[Aim]
From the Joseph Fossett text, pull out the words starting with "Joseph Fossett was" and going on through "and waited tables.", copied word for word.

Reading Level: Middle School

Joseph Fossett was born in 1780 in Richmond, Virginia. His mother was Mary Hemings, a household slave. When he was twelve, Joseph lived at Monticello, working in the nailery on Mulberry Row. In the main house, he also fetched wood and water, ran errands, and waited tables.

At sixteen, Joseph began to learn blacksmithing. From 1807 to 1827, he ran Monticello’s blacksmith shop. He shod horses and sharpened hoes and plows. He was described as “a very fine workman; could do anything it was necessary to do with steel or iron.” Unlike most slaves, Joseph received a share of the shop’s profits, earning one-sixth of the money collected.

Joseph Fossett married Edith Hern; they had ten children. When Thomas Jefferson died, his will freed Joseph. He was given tools and an acre of land. When Jefferson died and Monticello and all its property was sold, Joseph watched as his wife Edith and four of their children were sold for a total of 1,350 dollars.

Joseph continued to work as a blacksmith, purchasing a shop in Charlottesville, Virginia. In 1837, he entered the Charlottesville courthouse, which was only a block from his shop. There he signed a deed of manumission that freed his wife, five of their children and four of their grandchildren, giving them "all rights and privileges of free persons . . ."

The family settled in Cincinnati in the free state of Ohio about 1840. Joseph died in 1858.

[Stored records]
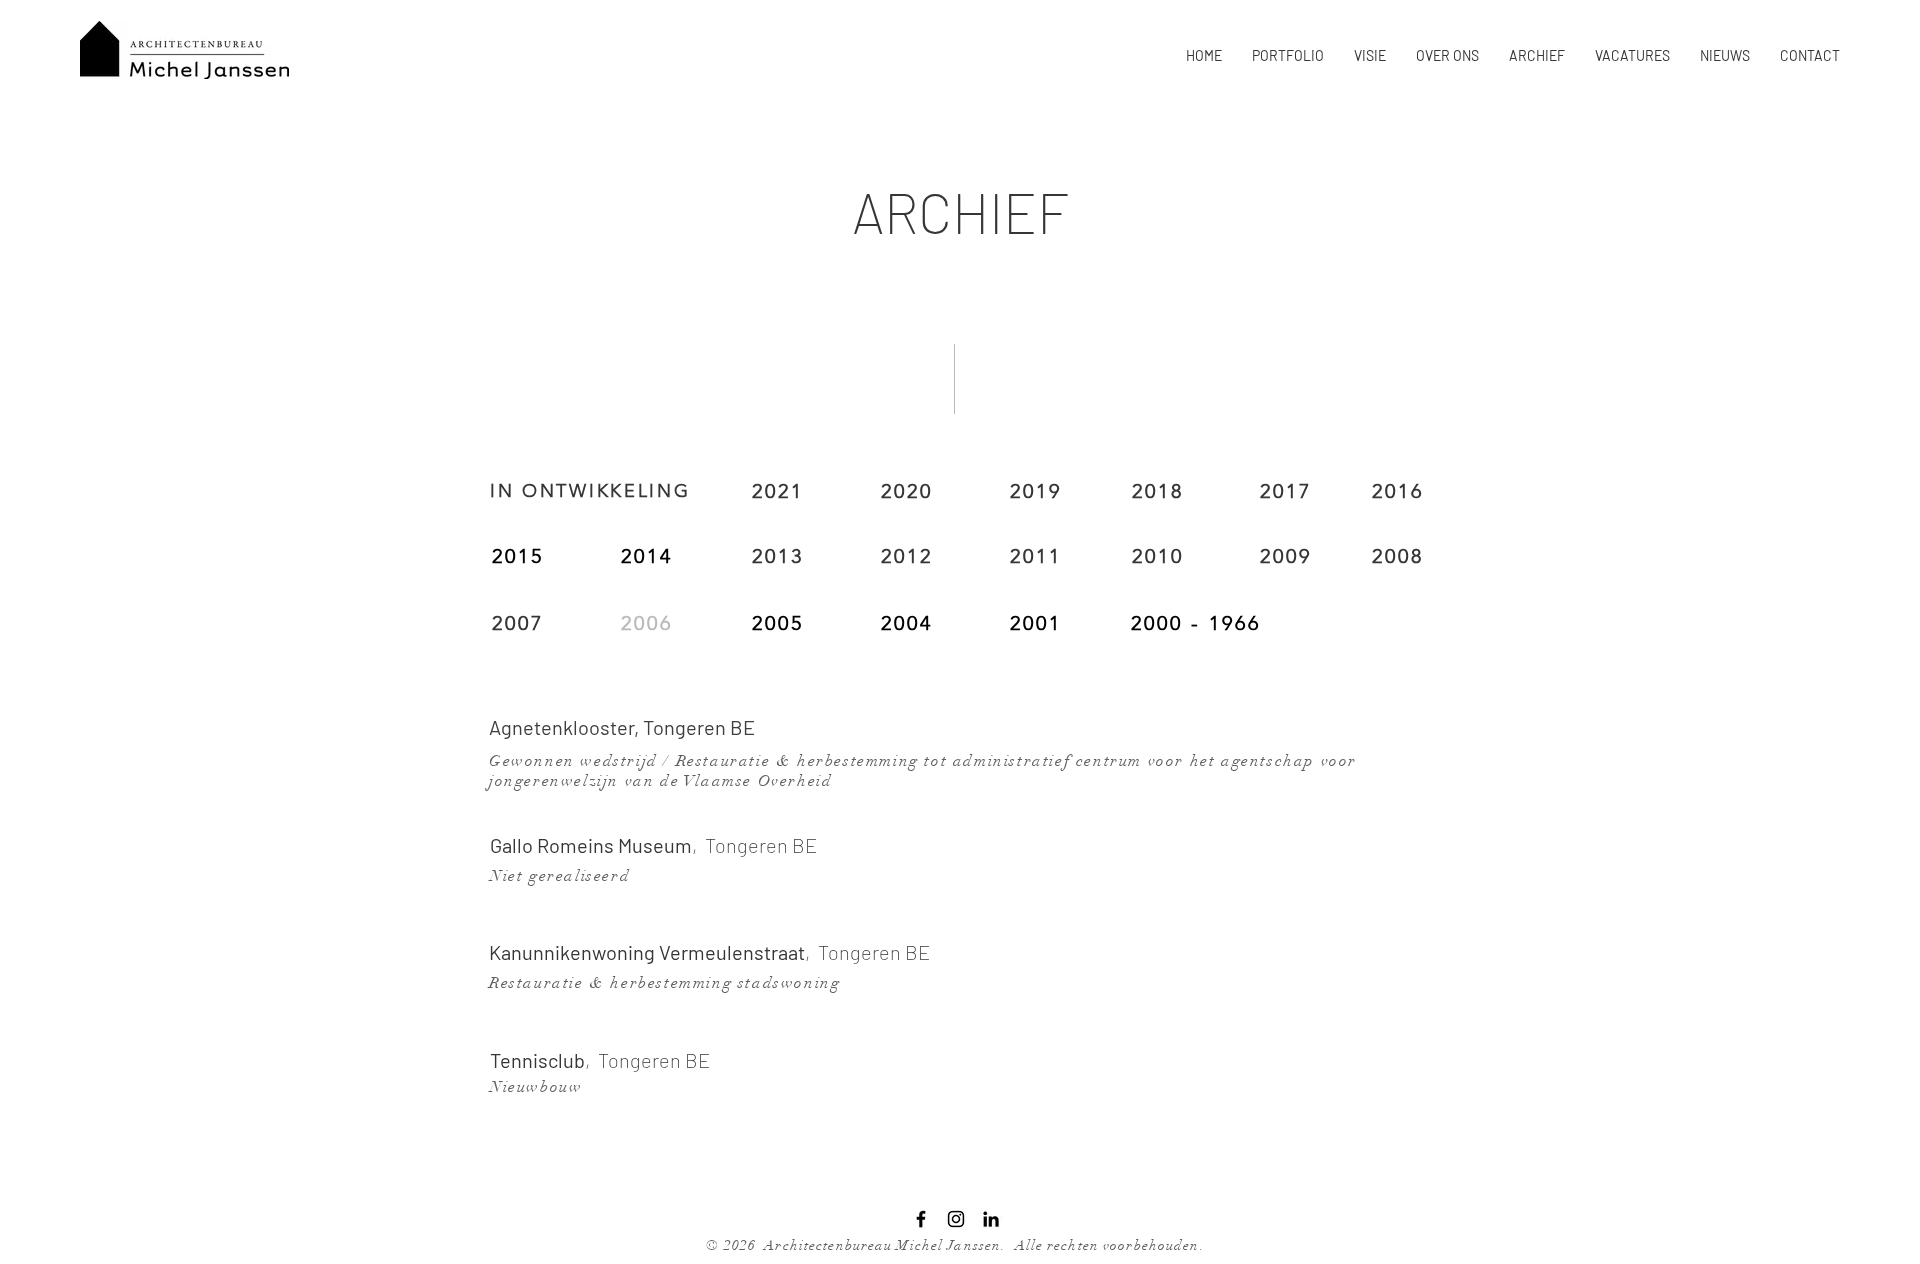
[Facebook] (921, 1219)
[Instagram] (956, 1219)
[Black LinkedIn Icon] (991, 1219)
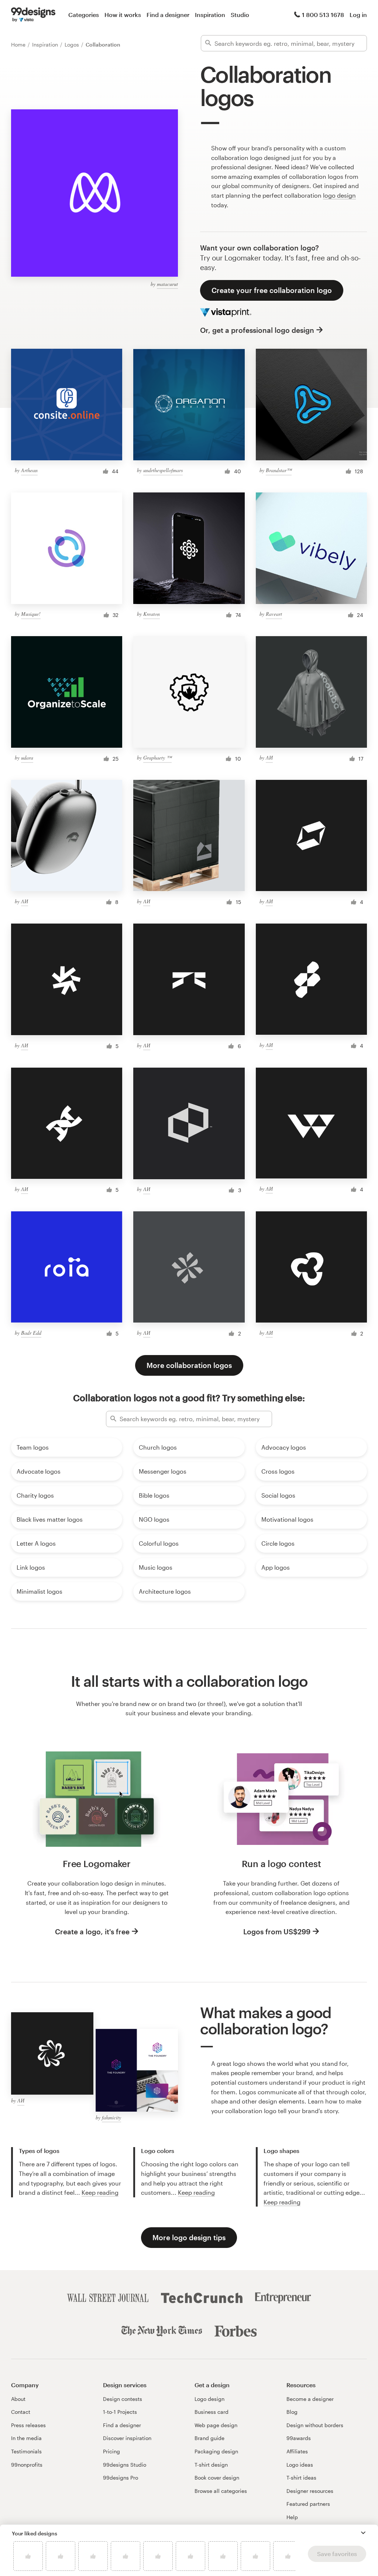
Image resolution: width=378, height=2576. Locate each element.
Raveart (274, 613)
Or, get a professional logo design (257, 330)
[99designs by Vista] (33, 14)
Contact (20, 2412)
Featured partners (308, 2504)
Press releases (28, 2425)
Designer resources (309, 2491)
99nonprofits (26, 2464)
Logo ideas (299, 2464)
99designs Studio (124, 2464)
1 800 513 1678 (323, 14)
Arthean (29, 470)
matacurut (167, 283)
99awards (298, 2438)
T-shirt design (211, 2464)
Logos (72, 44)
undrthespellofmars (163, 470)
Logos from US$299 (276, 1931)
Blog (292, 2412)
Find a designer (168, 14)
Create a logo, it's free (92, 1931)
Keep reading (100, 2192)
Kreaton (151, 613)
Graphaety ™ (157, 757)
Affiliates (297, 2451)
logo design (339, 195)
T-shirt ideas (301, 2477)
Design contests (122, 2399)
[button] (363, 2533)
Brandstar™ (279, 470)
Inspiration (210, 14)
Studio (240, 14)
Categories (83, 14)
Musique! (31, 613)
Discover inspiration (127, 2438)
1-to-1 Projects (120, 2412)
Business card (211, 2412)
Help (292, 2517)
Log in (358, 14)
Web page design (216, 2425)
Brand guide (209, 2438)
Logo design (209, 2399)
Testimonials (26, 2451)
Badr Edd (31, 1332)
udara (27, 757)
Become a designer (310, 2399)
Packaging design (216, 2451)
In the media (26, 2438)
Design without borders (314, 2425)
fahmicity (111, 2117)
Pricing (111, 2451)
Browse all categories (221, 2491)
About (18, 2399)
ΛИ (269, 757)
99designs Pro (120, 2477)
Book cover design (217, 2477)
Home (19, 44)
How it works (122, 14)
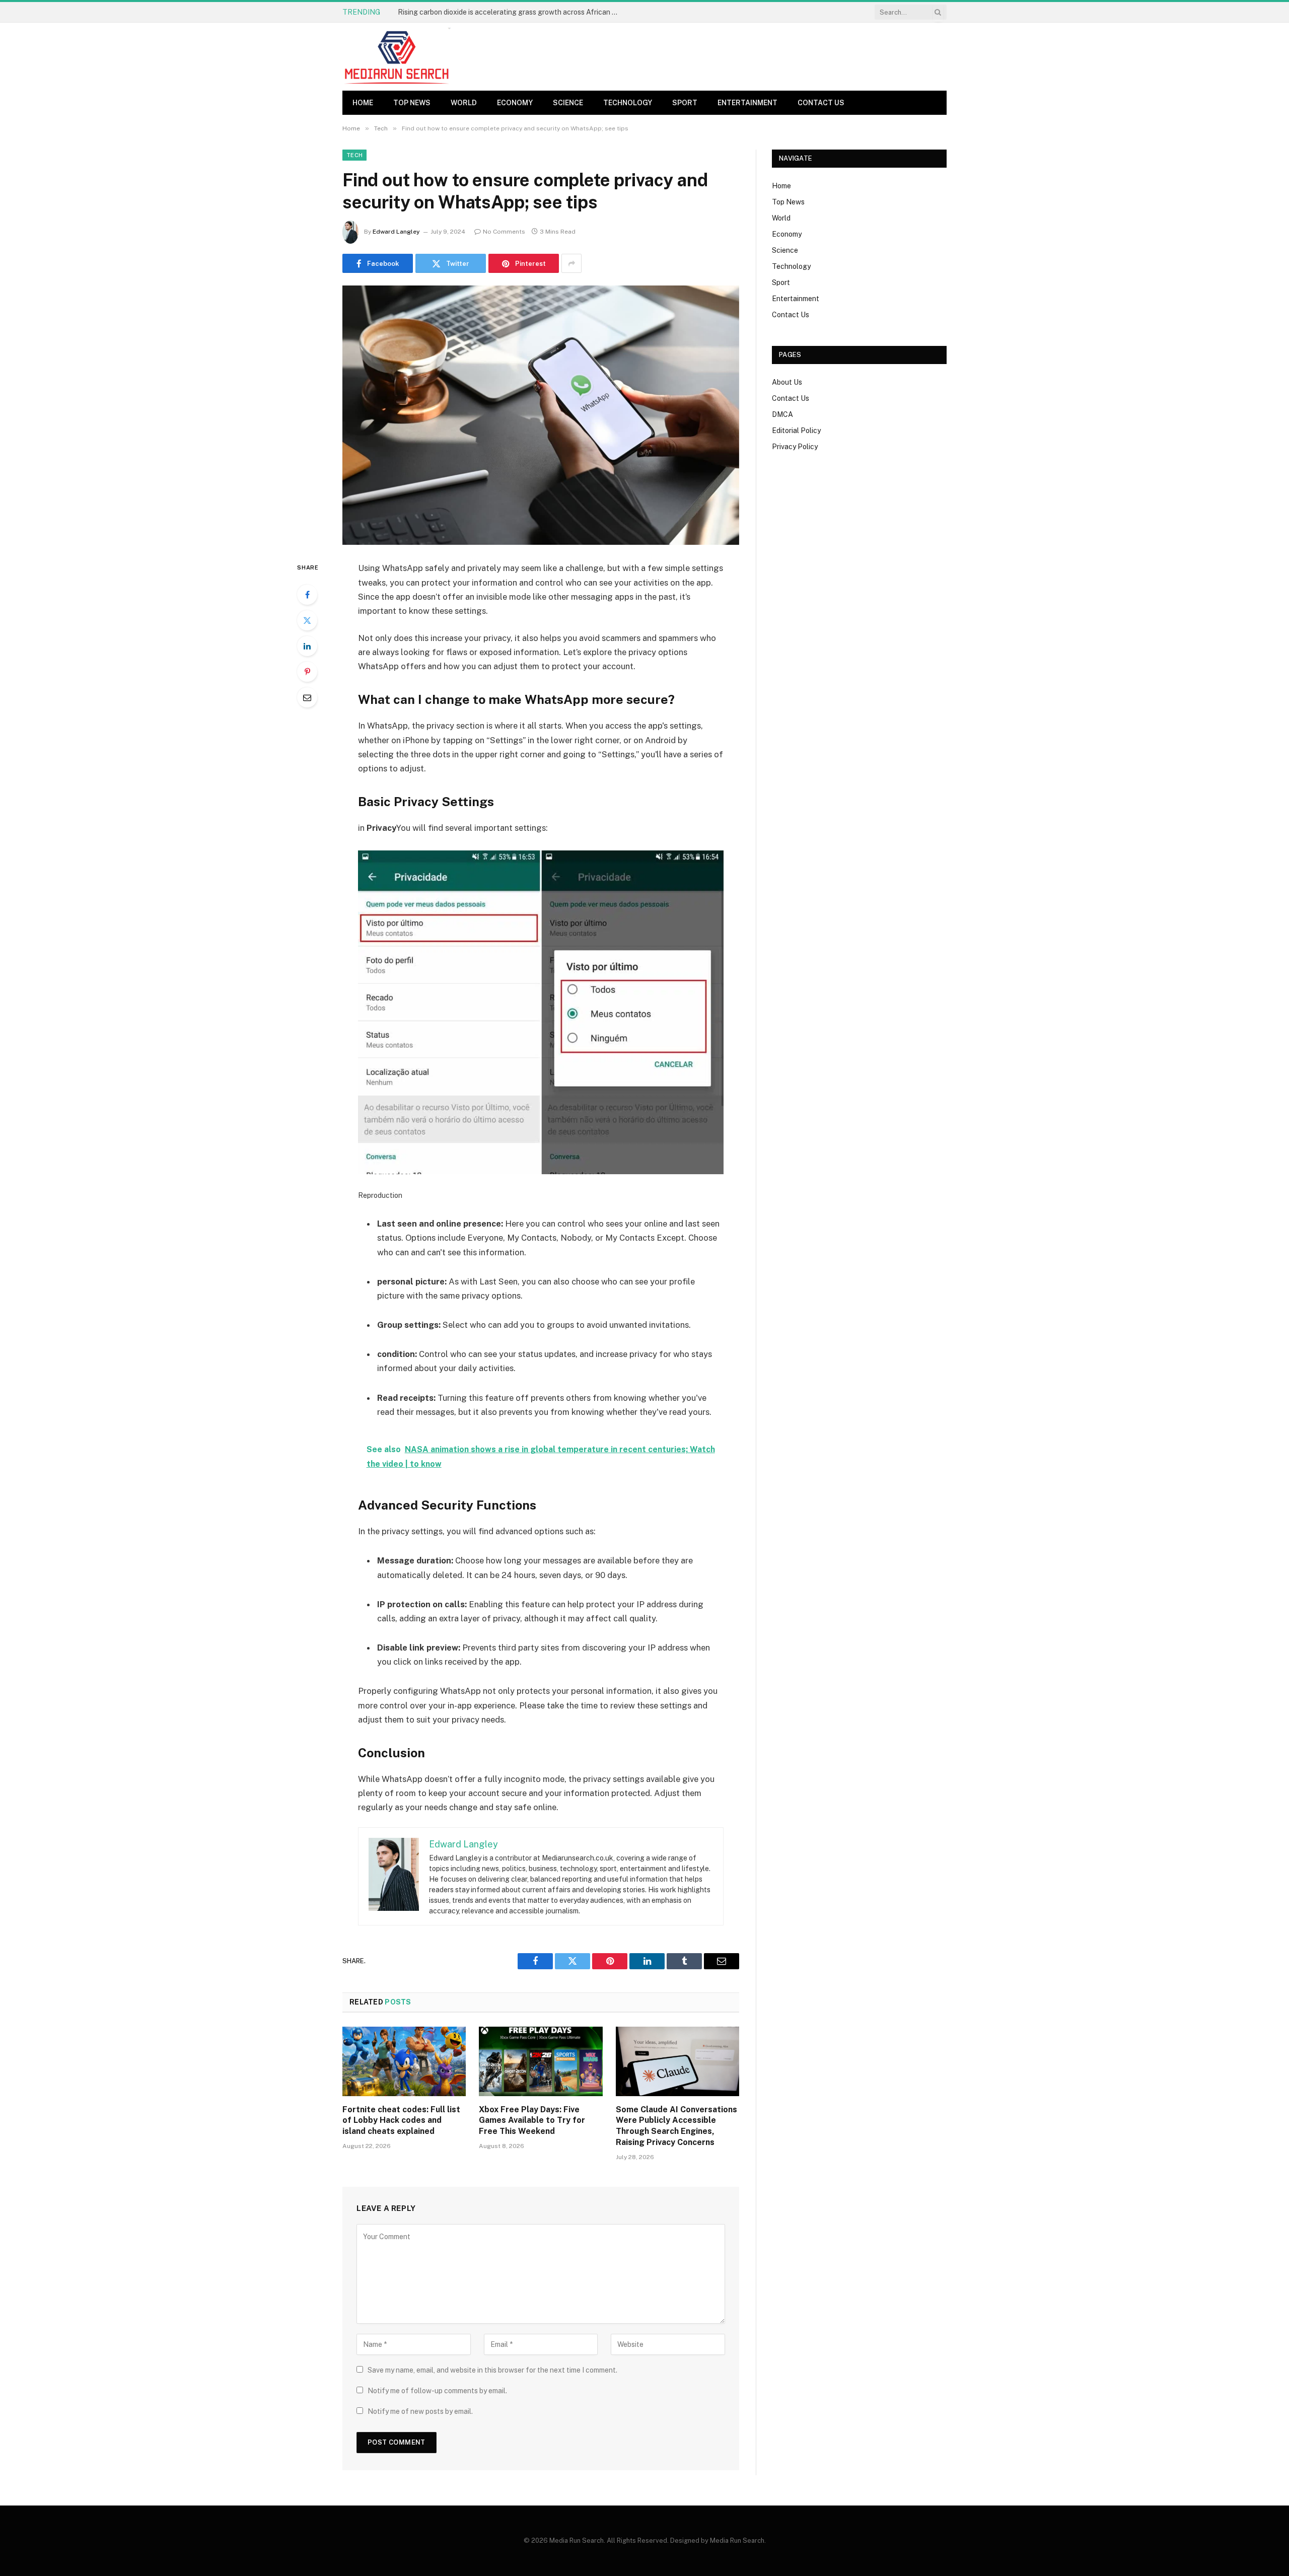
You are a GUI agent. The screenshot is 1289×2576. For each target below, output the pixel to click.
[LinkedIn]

[Answer to this problem]
Joseph Fossett was born in 1780 in Richmond, Virginia. His mother was Mary Hemings, a household slave. When he was twelve, Joseph lived at Monticello, working in the nailery on Mulberry Row. In the main house, he also fetched wood and water, ran errands, and waited tables.